In his piece on negotiations between MLB and the MLBPA, the player’s union, regarding possible rules changes, Rosenthal wrote:
“A universal designated hitter — something the players have sought for more than three decades, according to commissioner Rob Manfred — also was part of the union’s proposal. Under the plan, the National League would adopt the DH for the 2019 season.”
Rosenthal went on to report that the head of the MLBPA, Tony Clark, had stated that the universal DH idea was “gaining momentum” from his perspective. However, Rosenthal went on to quote Manfred on such a change:
“I think the most likely outcome at this point remains status quo…If you get rid of the DH in the National League, there is a brand of baseball — the non-DH brand — that is done…I think there’s going to be hesitation with respect to that.”
Should it turn out that baseball does indeed adopt the DH for both leagues, how might that impact the Philadelphia Phillies in both the short and long-terms?
For one thing, it would mean what is pretty much a dead spot in the batting order would have a far greater chance at success. Five pitchers received more than seven plate appearances in the 2018 season for the Phillies. Those were the team’s main starting pitchers: Aaron Nola (70), Jake Arrieta (50), Zach Eflin (50), Nick Pivetta (45) and Vince Velasquez (45), and none had any success.
Velasquez fared best, slashing .225/.225/.250, with the next-highest batting average the .133 mark put up by Arrieta. Of the 18 different Phillies pitchers who stepped to the plate only Arrieta and Eflin homered. Nola, Pivetta, and Velasquez each had one double. Rookie Ranger Suarez legged out the lone triple from the pitching staff.
How the Phillies might handle a sudden move to the DH would depend largely on any further roster moves the team might make between now and the start of the regular season. Free agent signings and trades would still appear likely, additions and subtractions that would shake up the DH options.
The most logical beneficiary of a Designated Hitter might be Rhys Hoskins. The move back to first base from left field is certainly going to help him already. However, even at first base, Hoskins is never going to be confused with a Gold Glover.
Assuming that Hoskins plays mostly at first base this coming season, the real short-term beneficiaries would likely come from the current outfielders. As things stand today, Andrew McCutchen is the everyday left fielder.
If you assume that Scott Kingery is going to be utilized as a super-sub in 2019 by manager Gabe Kapler, then he is not likely to see much DH action. The club would need to have him available to plug in defensively at up to five positions.
This mixture would probably result in Quinn and Altherr seeing an increase in their at-bats thanks to a Designated Hitter being used in the NL.
Of course, free agent deals involved Bryce Harper and Manny Machado, a trade involving J.T. Realmuto that would ship out any of the above options, and other similar moves would completely shake up the options, the depth, and the dynamics.
Further down the road the existence of a National League DH might benefit someone like 2018 top draft pick Alec Bohm.

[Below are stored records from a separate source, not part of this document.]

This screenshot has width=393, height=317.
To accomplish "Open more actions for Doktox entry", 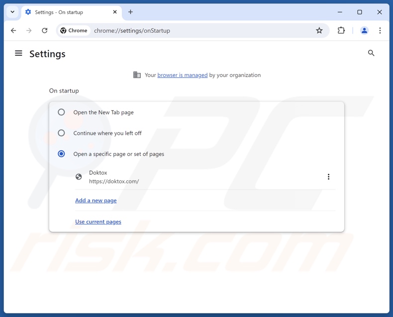I will tap(328, 177).
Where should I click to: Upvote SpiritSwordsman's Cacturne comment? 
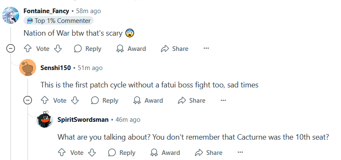coord(62,152)
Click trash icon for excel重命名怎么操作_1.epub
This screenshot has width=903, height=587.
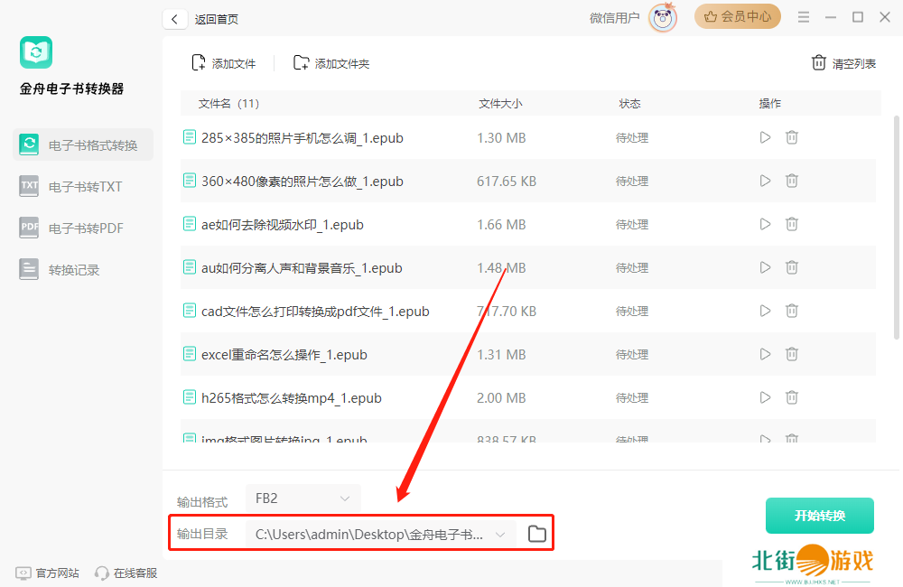[792, 355]
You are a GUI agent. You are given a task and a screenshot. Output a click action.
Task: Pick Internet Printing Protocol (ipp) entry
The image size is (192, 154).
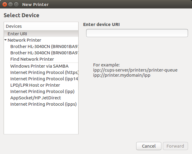(42, 91)
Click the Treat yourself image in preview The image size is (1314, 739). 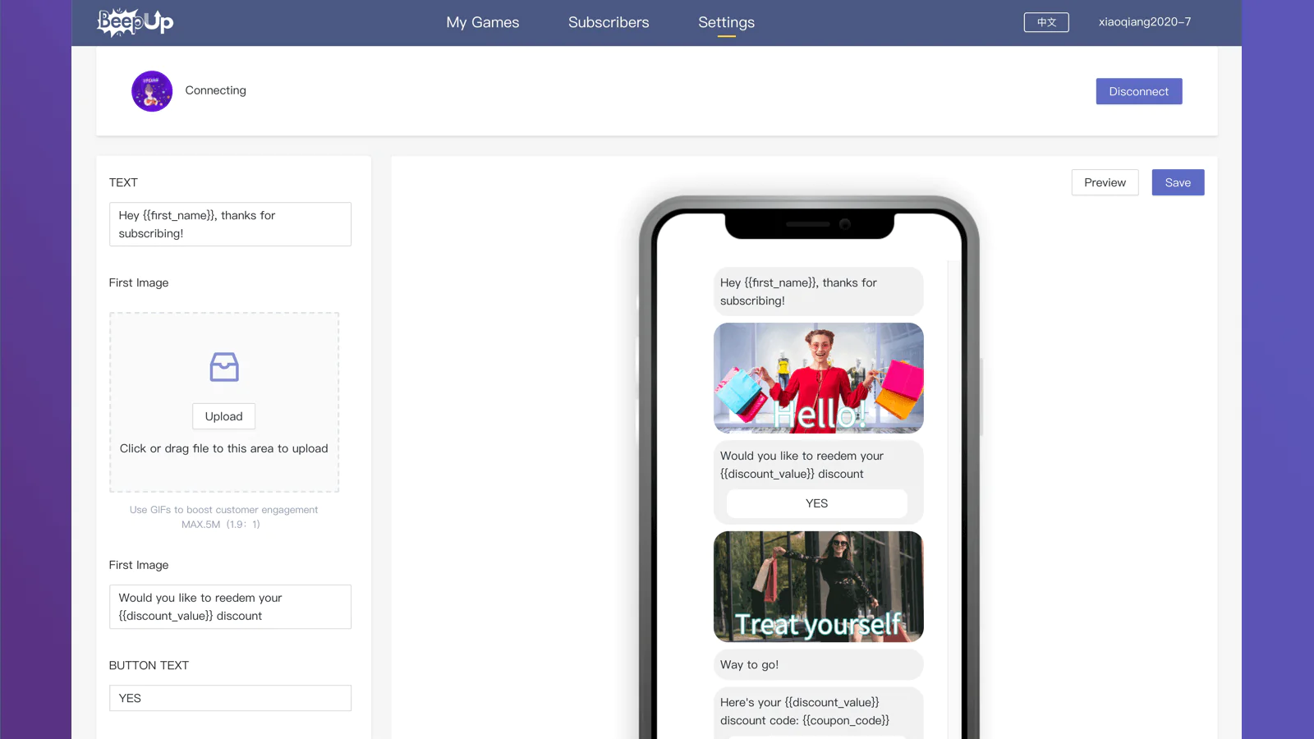[819, 586]
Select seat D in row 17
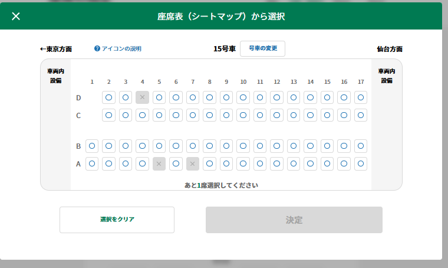 tap(361, 97)

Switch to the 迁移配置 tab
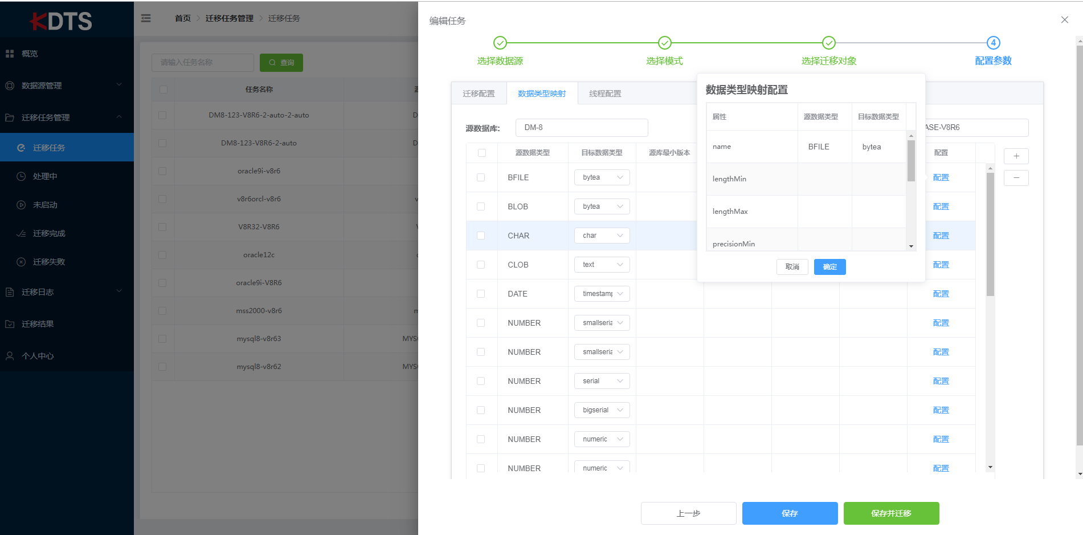click(479, 93)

Currently a third baseman, there are many who see him as a future first baseman.
It may turn out a couple of years down the road that the Phillies have to weigh which hitter between Bohm and Hoskins is the better defensive player at first base, with the other becoming the primary Designated Hitter.
One thing is certain, the move to a universal DH would mean that offense in the National League would increase, just as it did in the American League immediately following implementation there.
Now, would such a change necessarily be a good change? There is much to be said for the strategy to be found within the National League brand of baseball. It appears that Major League Baseball is going to be making some big changes in the next few years. Don’t be surprised if we see the NL actually adopt the DH at some point as one of those changes.